The biology is a bit more complicated than that, though. Sure, if we had a big database of all the correlation factors in some easily computer-readable format, standardized testing procedures that lined up with these factors, and an army of experts keeping all of this up-to-date, it would be easy to write a script to make it all work. But we don't, and (in my off-the-cuff estimation) such a project could wind up being of Human Genome Project-esque scale.
Watson is giving us a way of doing this when the available data is in a much less accommodating format (namely, scientific literature.) Not, perhaps, the biggest achievement ever, but pretty nifty and useful.

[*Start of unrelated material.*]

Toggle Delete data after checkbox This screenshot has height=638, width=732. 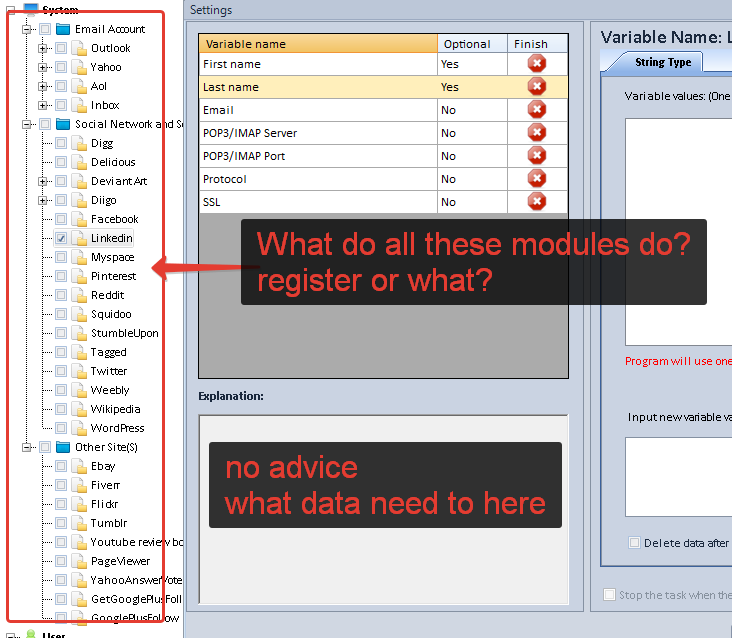pyautogui.click(x=634, y=543)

Actually there are armies of experts keeping this all up to date, and some companies make a lot of money selling this as a service. The name of the role is "curator", and they basically map research to genetic variants, keeping a giant library up-to-date.
It is fairly impressive as a product/sales juggernaut, though. A lot of what Watson is doing is fairly standard expert systems + statistics, in a way very "classic AI" style, like the AI diagnosis systems of the '70s that achieved good results but never managed to surpass the deployment & political hurdles needed to get into hospitals. Besides benefiting from increased acceptance of computers in the hospital in general in the intervening years (iPads are everywhere now, and doctors look things up on the internet more than they'd like to admit), Watson has managed to put together the right combination of PR and politics to get it sold. Lots of managers, in both the medical field and elsewhere, seem willing to try out "deploying Watson" in a way they would never agree to "deploy an expert system".

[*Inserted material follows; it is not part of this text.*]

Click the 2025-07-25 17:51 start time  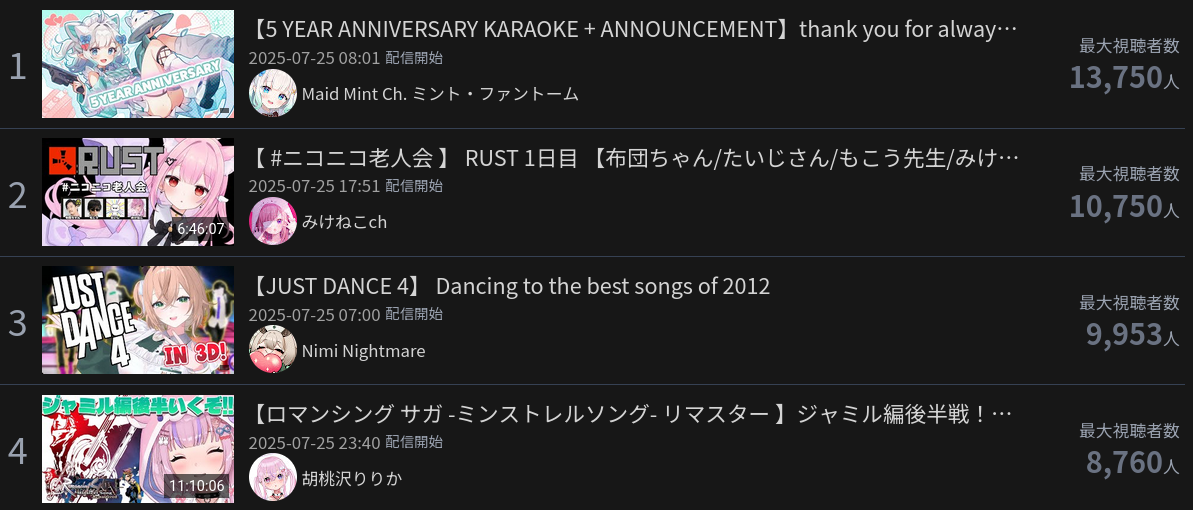(314, 186)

It's hard to judge and yes it's of course a PR piece.
That said there's an interesting part to it.
Where it applies, I'd welcome computer based decision or control (for ex. surgical operations where precision is a must) over humans. I'd trust it with my life more than the humans directly, ultimately. We're just not as reliable as the tools we create.
This is a PR piece - not the article, the activity - to bring forth the idea of computers making decisions about healthcare, based on metrics - not humans, based on metrics and compassion.
The cynic in me sees this as setting a disquieting precedent in the direction of healthcare being distributed according not only to patients prospects and treatment needs, but other factors which a financially liable party, say an insurer, would be interested in - such as the earning potential of the patient.
I'm pretty sure there was a Star Trek episode about this.